We thank the reviewer for the suggestion.
We totally agree with the reviewer – CODOP could be an interesting alternative to randomization in the design of clinical trials for including patients with similar severity in both the placebo and test groups. Additionally, using CODOP to include patients with higher severity in a clinical trial will increase the number of expected critical events, therefore potentially reducing the sample size calculation. Another interesting possibility is the application of CODOP in observational studies.
We now discuss these possibilities in the Discussion section (highlighted in yellow on page 10).
– The work was developed in the pre-omicron era. Although multi-level, multinational validation of CODOP seems to ensure their potential application in this scenario, do the authors think that its performance could be affected by Omicron?
We thank the reviewer for pointing out this important point, which has prompted us to look for new data on patients infected with Omicron.
The newly incorporated dataset Test 4 (please, see above) encompass the whole Δ wave and more than two months of the Omicron (BA.1) wave in Spain (from Dec 15th, 2022 until Feb 27th, 2022). Our analysis (a total of 1728 patients for Δ and 1010 patients for Omicron) shows that CODOP is equally predictive as for the previous Variants Of Concern (AUROC: Δ 0.79, Omicron 0.82).
We now present these new data in the revised version of the manuscript (highlighted in yellow in page 7, new Figure 2—figure supplement 2, Figure 2—figure supplement 3, Supplementary file 1d and Supplementary file 1e), as well as discussing the potential reasons and implications (highlighted in yellow on page 9).
– How the progressive extension of vaccination could affect the performance of CODOP, since vaccination could alter disease severity at clinical presentation?
– I would suggest a sub-analysis depending on the vaccinations status, if available, or at least a comment considering the percentage of vaccination in the involved countries in the time when CODOP was derived.
We thank the reviewer for the suggestion.
The information about the vaccination status was not was present in any of the datasets that were available to us.
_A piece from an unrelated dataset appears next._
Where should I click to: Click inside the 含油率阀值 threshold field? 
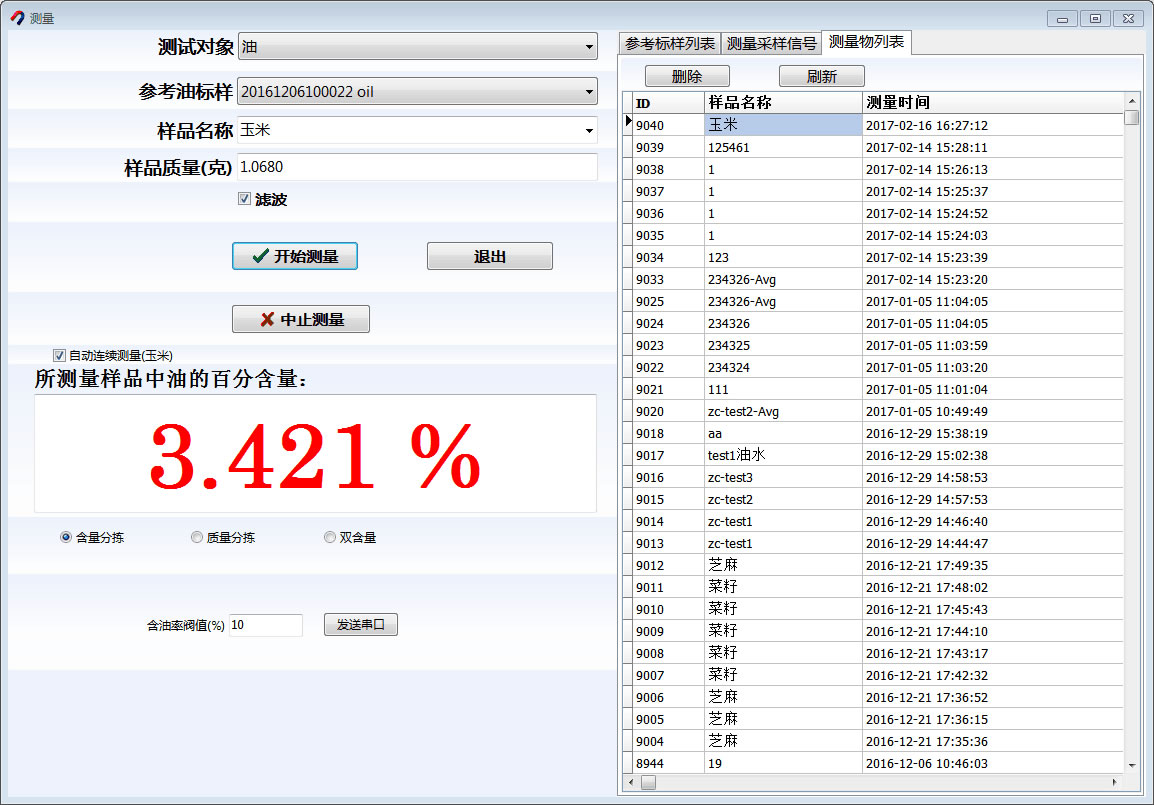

To evaluate the predictive performance of CODOP in the vaccinated population we analyzed the newly incorporated datasets Test 4 (accounting for a total of 310 and 125 vaccinated patients with at least two or three doses of a COVID-19 vaccine, administered before hospital admission). Our data show that CODOP is similarly effective in predicting in-hospital mortality independently of the vaccination status of the patient.
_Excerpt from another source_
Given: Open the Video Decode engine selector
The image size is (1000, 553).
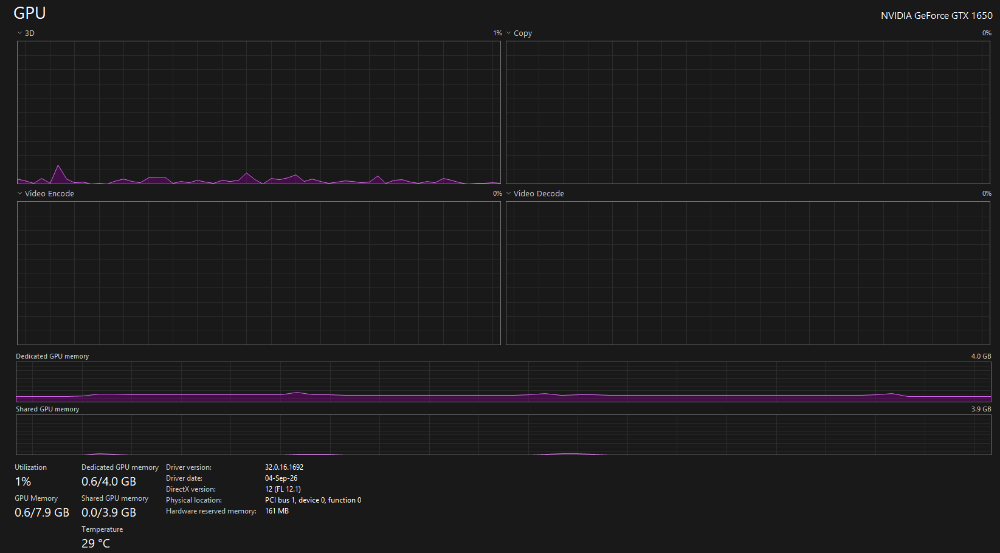Looking at the screenshot, I should click(x=509, y=193).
These results suggest that, despite the reported benefit of vaccination in decreasing COVID-19 mortality at the population level, the inflammatory process underlying the clinical manifestations in a percentage of vaccinated patients are comparable to non-vaccinated patients.
We now present these new data in the revised version of the manuscript (new Figure 2—figure supplement 2 and Supplementary file 1d; Of note: the step-wise appearance of the ROC curves in Figure 2—figure supplement 2 is typical when a low number of patients is included in a dataset) and comment on the potential reasons and implications in the Discussion section (highlighted in yellow on page 9).
– It would be interesting to evaluate the performance of CODOP separately in men and women.
We thank the reviewer for the suggestion.
A new analysis demonstrates a similar performance of CODOP in men (N=9127, AUROC=0.883 (0.877-0.888)) and women (N=6775, AUROC=0.893 (0.888-0.905)), which goes in line with the not selection of Sex as predictive parameter during our model building process (Supplementary file 1a).